— START Text passage —
The pet market is inundated with sick and defective puppies from commercial breeders - not those from serious, dedicated people who have been responsible for the many gains in health advances for our dogs. These quality breeders maintain a loyalty to their breed, belong to area kennel clubs, offer educational programs to the public, and offer support and advice to puppy buyers - usually going into debt to do so.

Rosen's assertion that breeders change dogs into caricatures by "whim" or "fancy" is patently untrue - most unique breeds developed according to the function required of them. Her association with the extremist group IDA explains her ideas. To blame mainstream breeders for a few extremists is most unfair, and only serves to denigrate those whose only aim is breed improvement.

A statement like "Many people like novelty, cuteness, winning prizes and getting good money for their pups–so they keep buying and breeding purebreds." most certainly does not reflect the attitude of serious breeders in the US today. There is no profit in raising dogs for the show ring, instead most breeders hold other jobs to support their hobby!

Many new people come into the world of dogs for the novelty every year, but they soon find how much expense and hard work is required, and give it up, leaving in their wake unhappy puppy buyers, and problems left for other dedicated breeders to clean up.

Allegations like "ten percent of Collies go blind because of narrow heads" are never supported by facts or figures, and thrown willy nilly into print, resulting in skewed perceptions by the general public. Just because it's in print doesn't mean it's true! The article on purebred dogs in Time magazine was nothing more than a poorly disguised attack on the American Kennel Club and the breeders who have worked so hard for so many years to produce loving pets and companions.
— END Text passage —
Task directions:
According to the passage on dog breeders, how do most breeders of show dogs support their hobby? The rows have no connection to the passage on dog breeders.
— START Records provided —
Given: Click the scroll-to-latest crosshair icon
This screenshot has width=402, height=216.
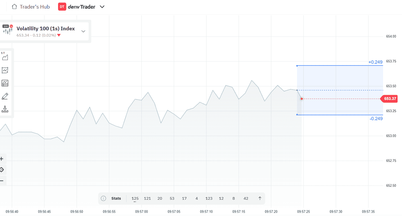Looking at the screenshot, I should coord(2,170).
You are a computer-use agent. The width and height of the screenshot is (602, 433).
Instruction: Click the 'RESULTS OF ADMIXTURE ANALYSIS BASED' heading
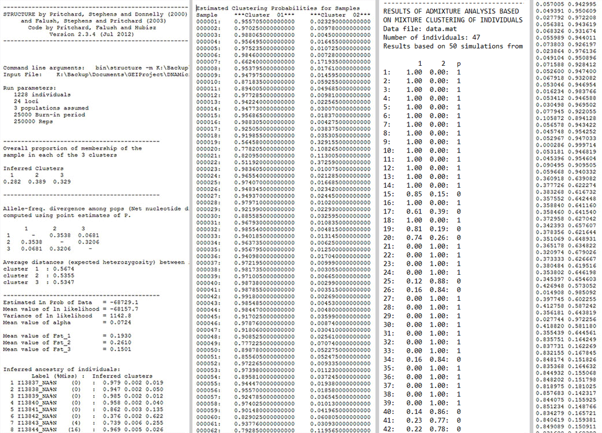pyautogui.click(x=450, y=11)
— END Records provided —
Response below:
They hold other jobs.